Obesity is an important risk factor of GDM. The conditions together can result in adverse birth outcomes46. Obesity is reported to be positively associated with clustering of metabolic risk factors of GDM (p value < 0.05)47. Close to our findings, a meta-analysis reported odds of developing GDM among obese women to be 3.56 (95% CI: 3.05–4.21) times higher48. A few studies have examined the association between pregnancy obesity and periodontal disease among diabetic pregnant women. A cohort study reported no difference in association of obesity and periodontal disease among women with gestational diabetes and those without gestational diabetes49. Another study reported severity in periodontal diseases among women with GDM and obesity as compared to women who were normal weight 50. This variation of findings suggests a further need to probe the relationship of these conditions together.
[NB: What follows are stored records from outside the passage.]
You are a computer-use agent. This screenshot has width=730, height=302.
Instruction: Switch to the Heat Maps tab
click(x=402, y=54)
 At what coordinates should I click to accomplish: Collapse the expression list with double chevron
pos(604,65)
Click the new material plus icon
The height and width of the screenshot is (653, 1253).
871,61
Our study also reported a significant difference in variables such as age, existing comorbidity and family history of diabetes in women with GDM and those without GDM. Studies have reported similar findings and also other risk factors of GDM including socioeconomic status, education, parity, consanguineous marriage, physical activity and lifestyle habits7,11,18,34,36,41,48,49.
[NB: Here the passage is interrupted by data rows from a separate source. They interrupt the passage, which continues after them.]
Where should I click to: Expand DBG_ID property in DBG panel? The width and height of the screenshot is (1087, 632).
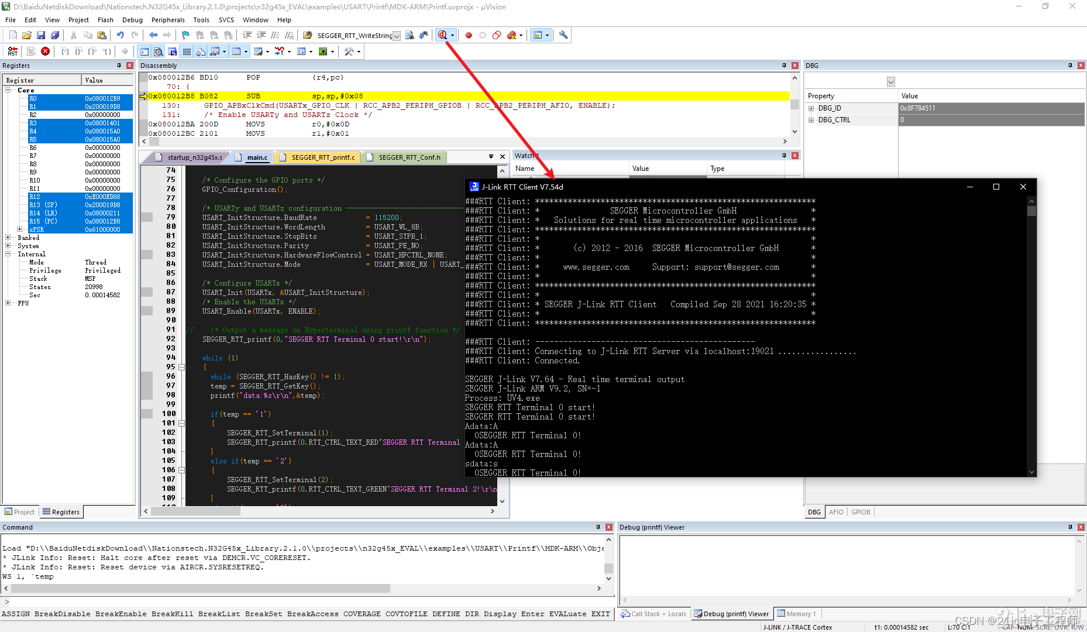[x=811, y=108]
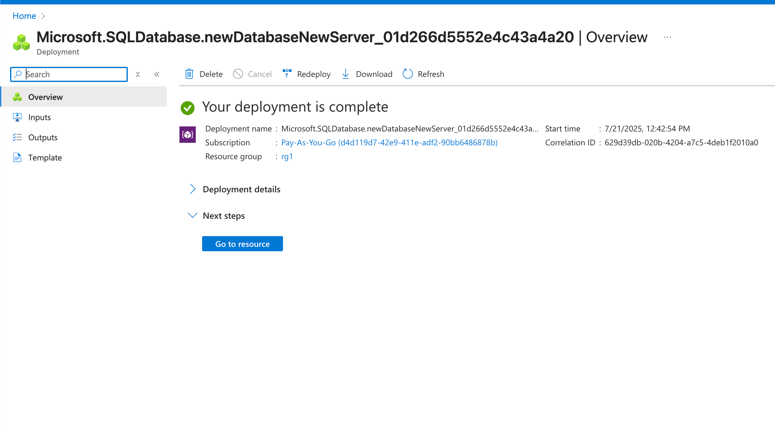Viewport: 775px width, 430px height.
Task: Focus the sidebar Search input field
Action: [x=75, y=74]
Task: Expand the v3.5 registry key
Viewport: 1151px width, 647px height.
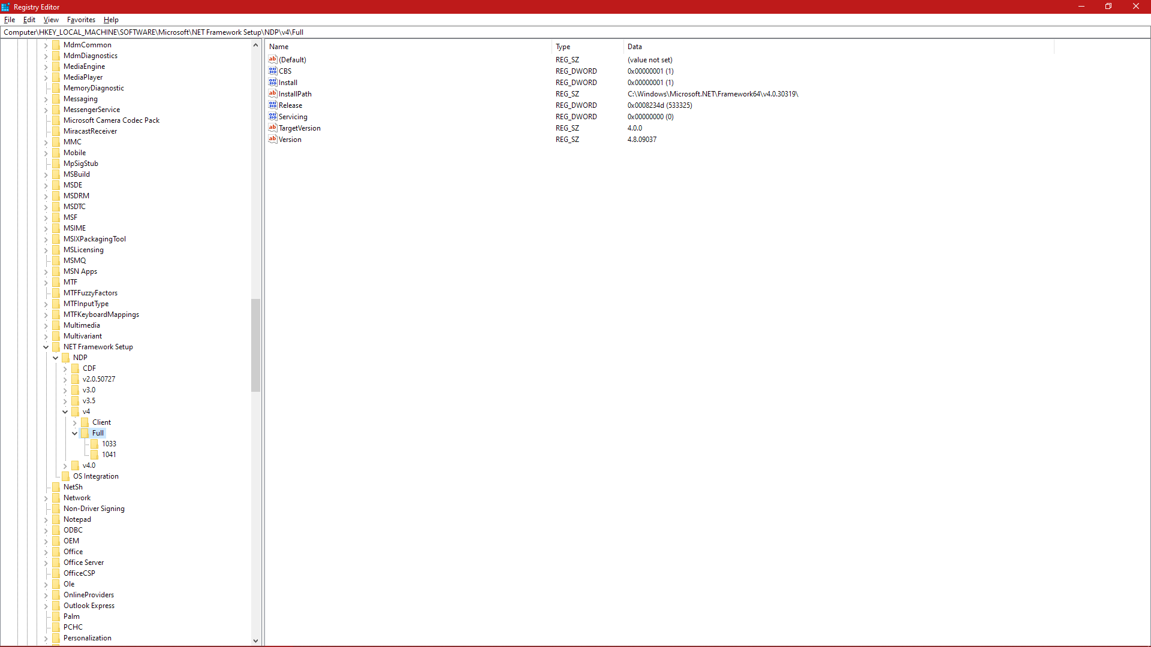Action: tap(65, 401)
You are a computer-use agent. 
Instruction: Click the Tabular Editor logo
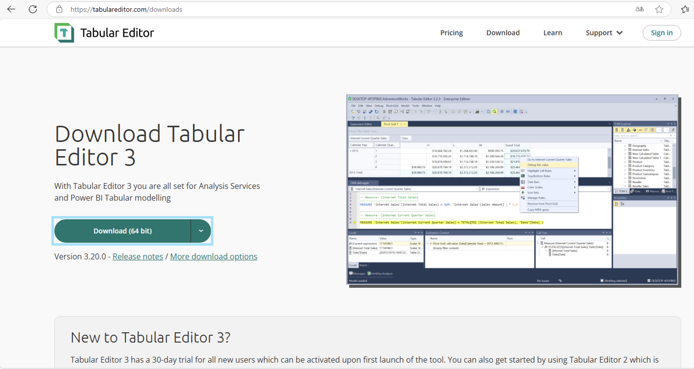[64, 33]
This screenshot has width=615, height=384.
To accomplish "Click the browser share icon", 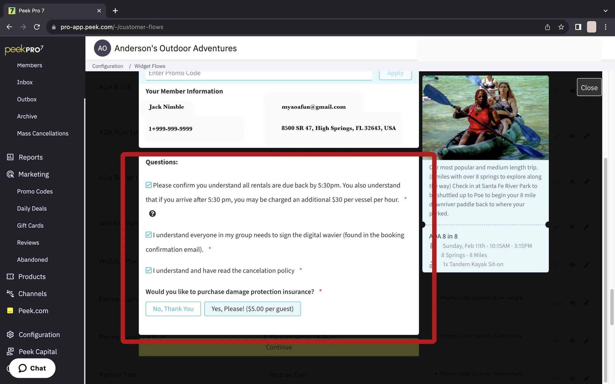I will [547, 27].
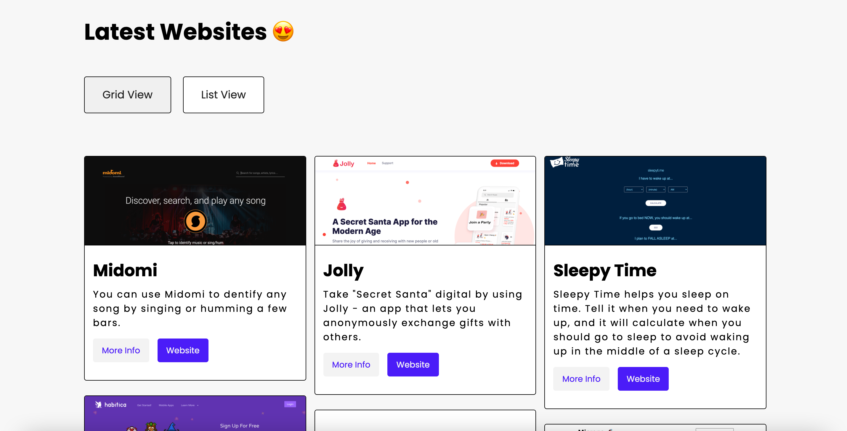The width and height of the screenshot is (847, 431).
Task: Click the Midomi search input field
Action: point(261,173)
Study strengths and limitations

The generalizability of this study is slightly limited as this study is a single center study conducted at a private tertiary care hospital. Despite Aga Khan hospital, stadium road, Karachi serves about 500 deliveries per month with a mixture of population from all sorts of backgrounds and socioeconomic status, however, it cannot be considered a representative of the general population of women with a potential bias of higher medical risk or socioeconomic status and proper care given throughout the antenatal period to all pregnant women. The level of care given during the antenatal period reflects in our findings of low adverse pregnancy outcomes. Misclassification bias may have occurred as there a lack of uniformity in the guidelines for screening and diagnosing GDM51. However, this study uses validated standard methods to define both GDM and periodontal disease. The cross-sectional study design, limits the assessment of temporality of development of the conditions. Lack of pre-pregnancy maternal weight is also a limiting factor in assessing the relationship of the association as pre-pregnancy BMI is also a known potential confounder38. No tool was used to measure physical activity during pregnancy and the question was recall based as study population was postpartum women. To the best of our knowledge, this is a pioneer study from the region, with methodological rigor, evaluating postpartum women for association between PD and GDM.

Public health implications and recommendations

Improving oral health and treating periodontal disease before and during pregnancy may reduce and perinatal morbidity associated with the conditions and prevent type 2 diabetes after pregnancy. Strategic planning is needed as part of antenatal program to improve dental health care and to reduce periodontal diseases among pregnant females and inclusion of dietary guidance for weight control in antennal care. The study calls attention of doctors and dentists to the importance of the transdisciplinary and holistic approach of the pregnant woman in order to offer prevention and treatment for these patients and, consequently, improve the health of their children.

Future studies should perform analyses evaluating glycaemic control and its relationship with inflammatory mediators in saliva and plasma. Some laboratory analyses at molecular levels are necessary to better understand the systemic diseases’ effect on periodontium.

Conclusion

There is insignificant association found between the prevalence ratio of GDM in women with periodontal disease in our setting. Women who are overweight or tend to gain weight should be closely monitored and guided to take dietary measures. Timely measures can prevent both periodontal disease and subsequent GDM to avoid unfavourable outcomes, especially in low resource countries such as Pakistan where a dental check-up is not a part of regular antenatal care.